State cost spread: how much does dental pricing vary across the US?

The same dental procedure costs roughly 36% more in the most expensive US state than in the least expensive, same CDT code, same clinical work, no difference in quality. PlainDentalCost's underlying dataset (62 procedures × 51 jurisdictions = 3,162 cost cells) lets us measure exactly where that variation comes from. The headline answer: state cost of living explains almost all of it.

The two ends of the spread

At the low end: Mississippi (BEA Regional Price Parity 86.4). At the high end: New York (RPP 117.5). For a porcelain crown (CDT D2740, national average $1,338): Mississippi averages roughly $1,156; New York averages roughly $1,572. That's a $416 difference for the identical procedure.

The pattern repeats across procedures

Because we use a single state-level multiplier (BEA RPP) for the private-market estimate, the absolute spread between cheapest and most expensive scales with the procedure's average price. The five most expensive routine procedures in the PlainDentalCost dataset:

  • Comprehensive Orthodontic Treatment - Adult - national avg $6,372; spread roughly $5,506 (Mississippi) to $7,487 (New York)
  • Comprehensive Orthodontic Treatment - Adolescent - national avg $5,944; spread roughly $5,136 (Mississippi) to $6,984 (New York)
  • Surgical Placement of Implant Body - national avg $2,312; spread roughly $1,997 (Mississippi) to $2,716 (New York)
  • Mandibular Partial Denture - Cast Metal Framework - national avg $2,065; spread roughly $1,784 (Mississippi) to $2,426 (New York)
  • Maxillary Partial Denture - Cast Metal Framework - national avg $2,065; spread roughly $1,784 (Mississippi) to $2,426 (New York)

Why the spread isn't even bigger

The 36% top-to-bottom RPP spread is striking, but it's actually a floor on observed price variation, not a ceiling. Three additional drivers stack on top:

  • Within-state submarket variation - urban downtowns run 15-25% above the state RPP, rural areas 10-15% below. So an actual quote in San Francisco vs rural California can differ by 30-40% within the same state.
  • Specialty premium - oral surgeons, prosthodontists, periodontists, and endodontists charge 15-40% above the general-dentist rate for procedures within their specialty.
  • Cash-pay vs insurance discount - insurance carriers negotiate "allowed amounts" 20-40% below dentists' published fees. An out-of-network or uninsured patient sees the full fee; an in-network patient sees the negotiated rate. Across these factors, the realistic top-to-bottom spread for the same CDT code at different practices in the US is more like 3-4x, not the 1.4x suggested by RPP alone.

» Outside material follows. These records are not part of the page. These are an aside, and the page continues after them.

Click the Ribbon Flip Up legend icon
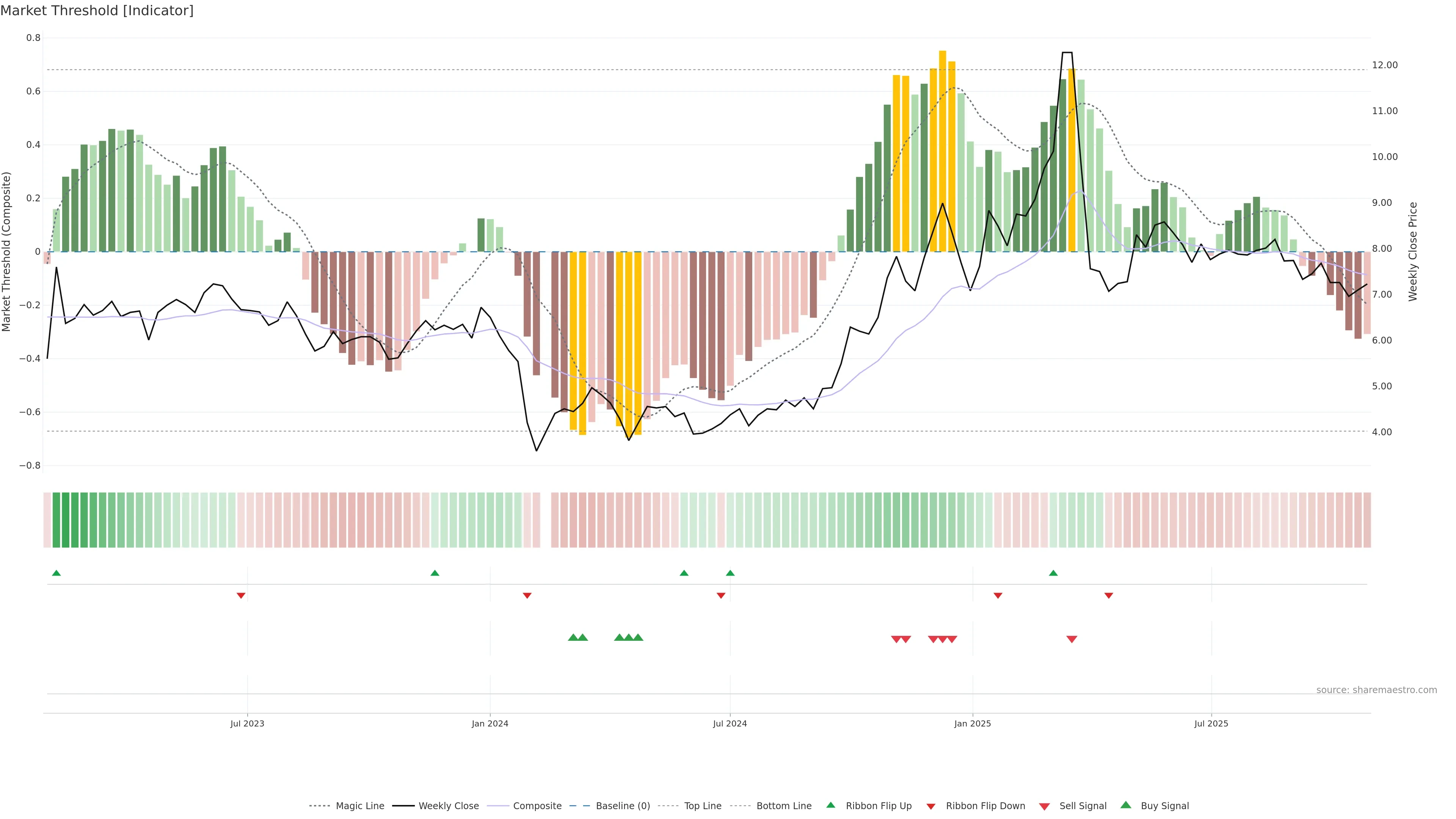point(830,805)
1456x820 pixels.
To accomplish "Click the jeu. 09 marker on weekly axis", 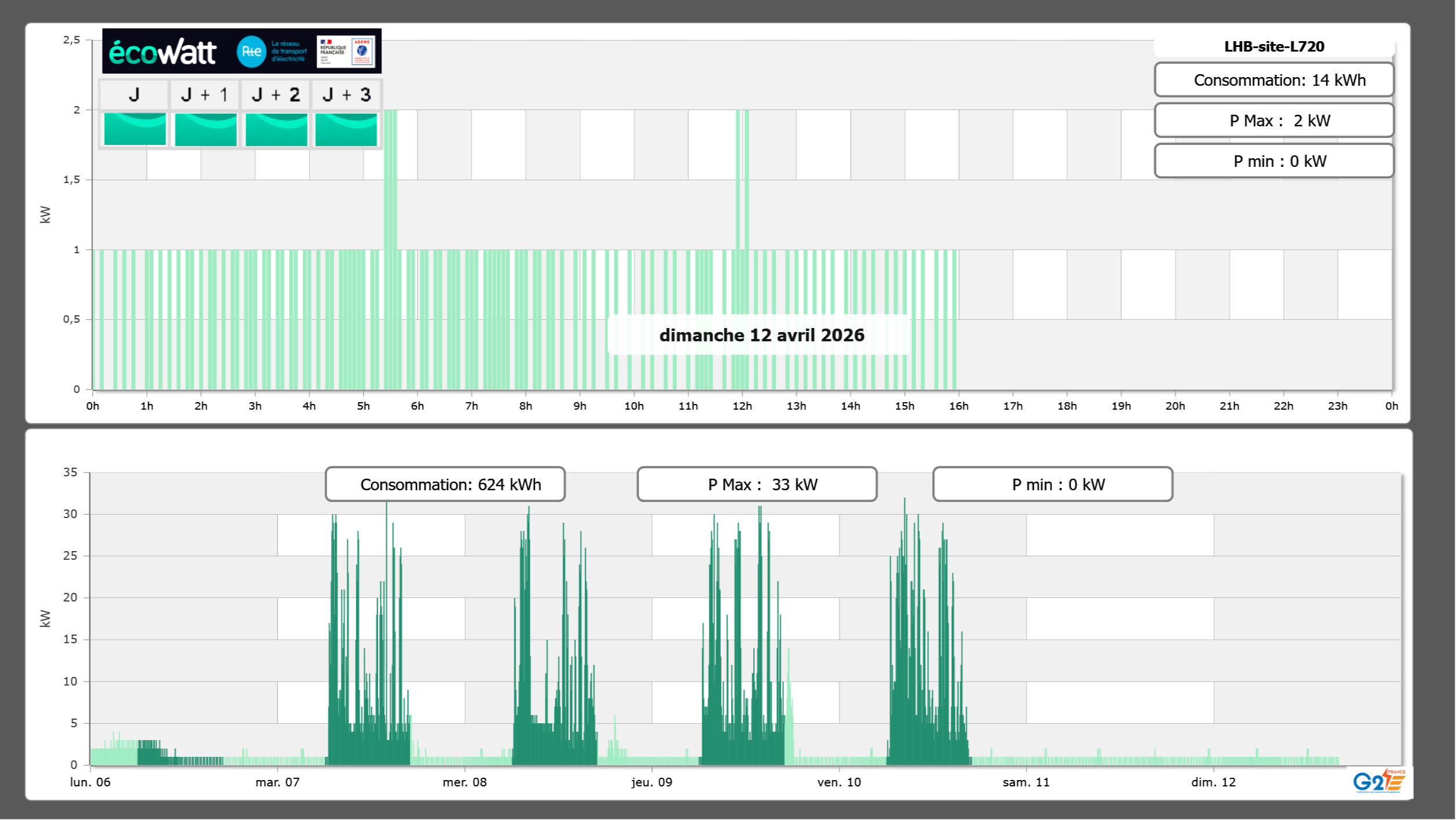I will [x=652, y=782].
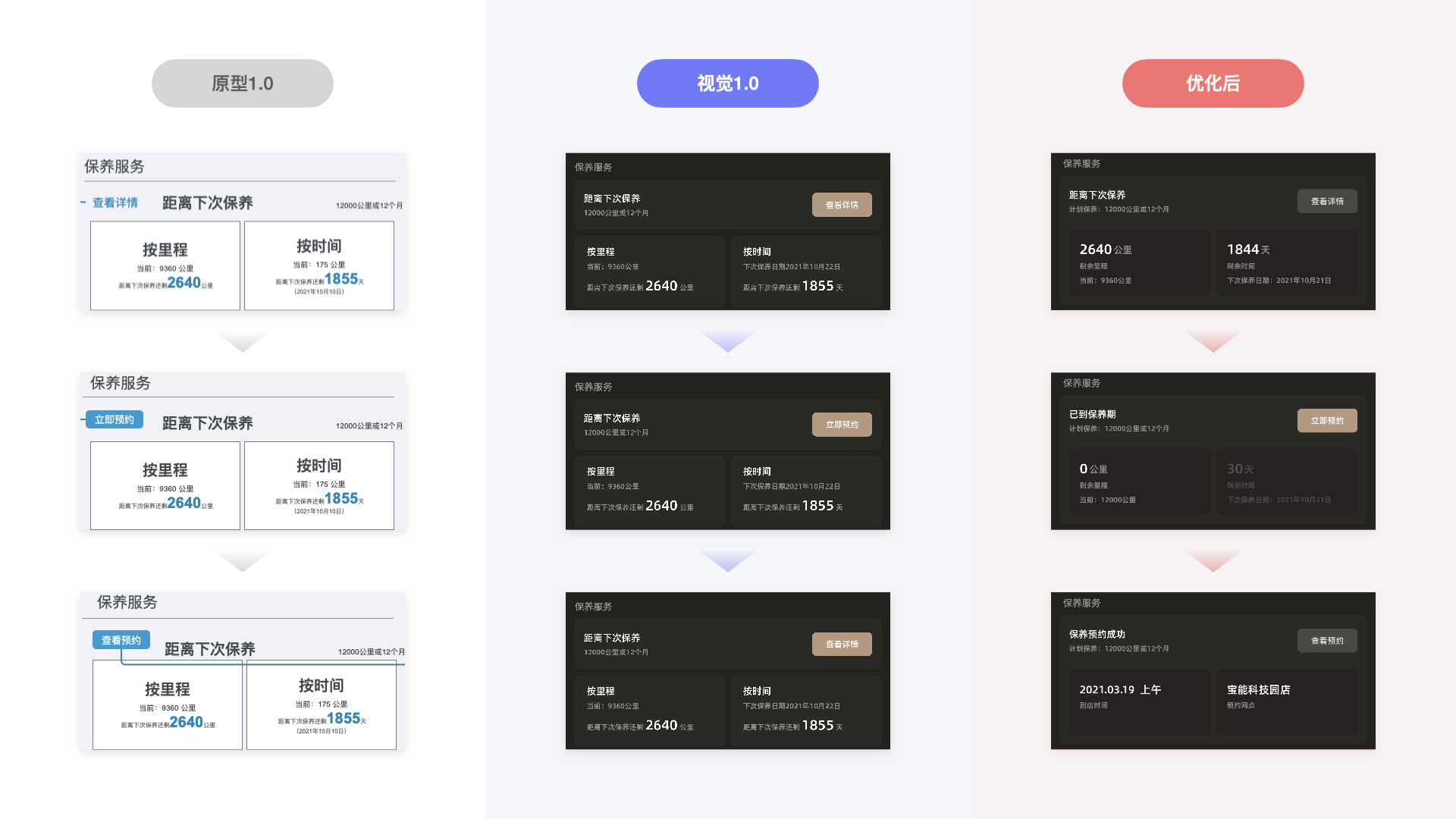Click the gray 原型1.0 pill label
Image resolution: width=1456 pixels, height=819 pixels.
tap(242, 83)
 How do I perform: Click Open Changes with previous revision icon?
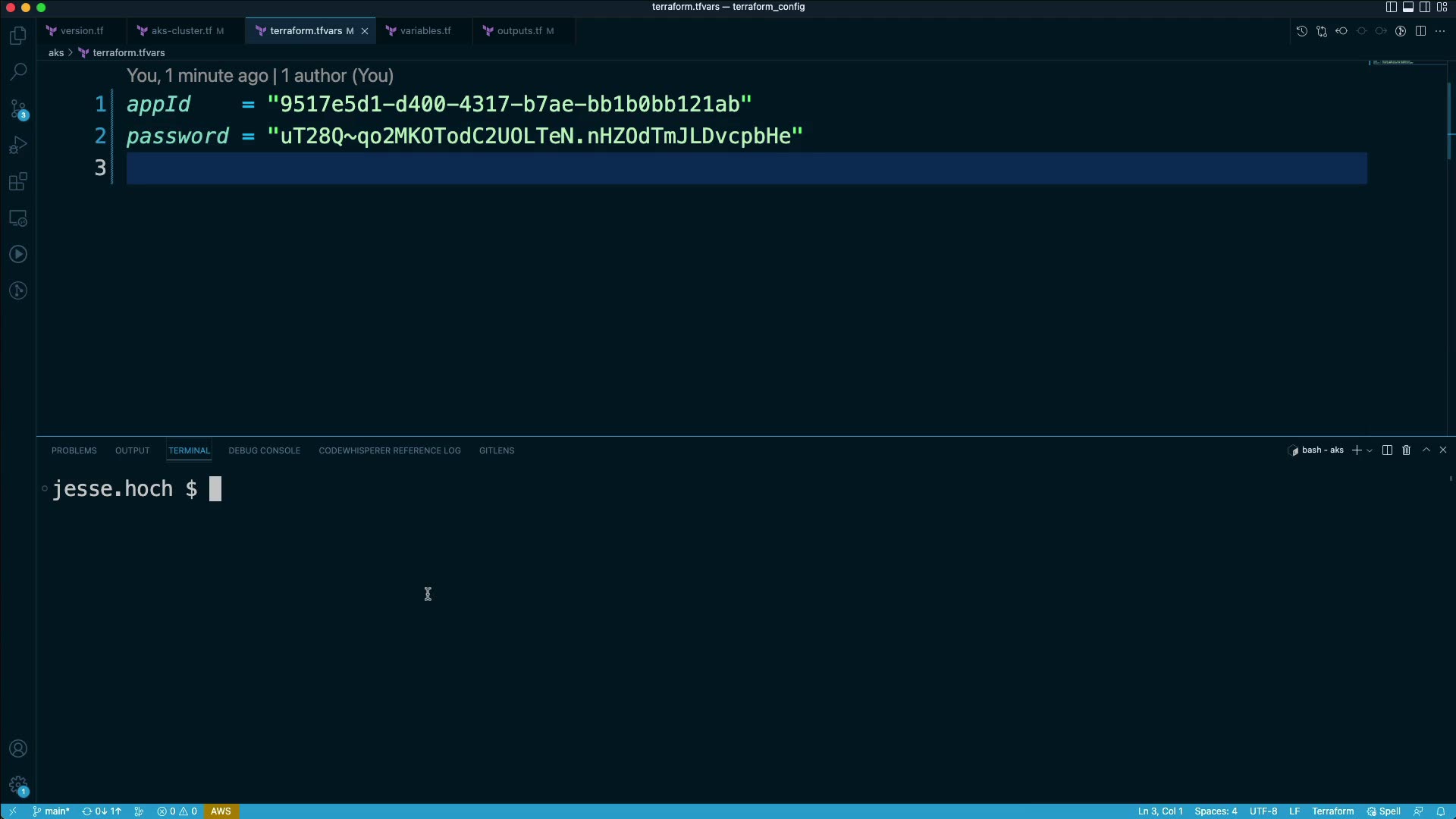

What this means for individual decisions

If you have flexibility on where you get a major procedure done, the cost arithmetic is meaningful. For a $5,000-class procedure (e.g., a fully-restored single-tooth implant), moving from a high-cost-of-living state to a low-cost state can save $1,500+. Moving from an urban downtown specialist to a suburban general dentist within the same state can save another $500-$1,000. Going to a dental school clinic can take another 30-50% off, though with a longer treatment timeline because residents work slowly under faculty supervision.

For routine procedures (cleanings, fillings, simple extractions), the absolute dollar spread is smaller and travel rarely makes economic sense. But the comparison still applies: ask for a written treatment plan with itemized CDT codes, look up the state average on PlainDentalCost, and compare against 2-3 quotes from different local providers before committing.

Methodology note

The percentages and dollar figures above are derived from the PlainDentalCost cost dataset (state Medicaid agency dental fee schedules + ADA HPI Survey of Dental Fees 2024 + BEA Regional Price Parities). Limitations: state-level RPP smooths over urban/rural variation; insurance discounts are not modeled; specialty premiums are not modeled; clinical complexity is not modeled. These figures are best treated as midpoints, not quotes. See /methodology/ for the full computation.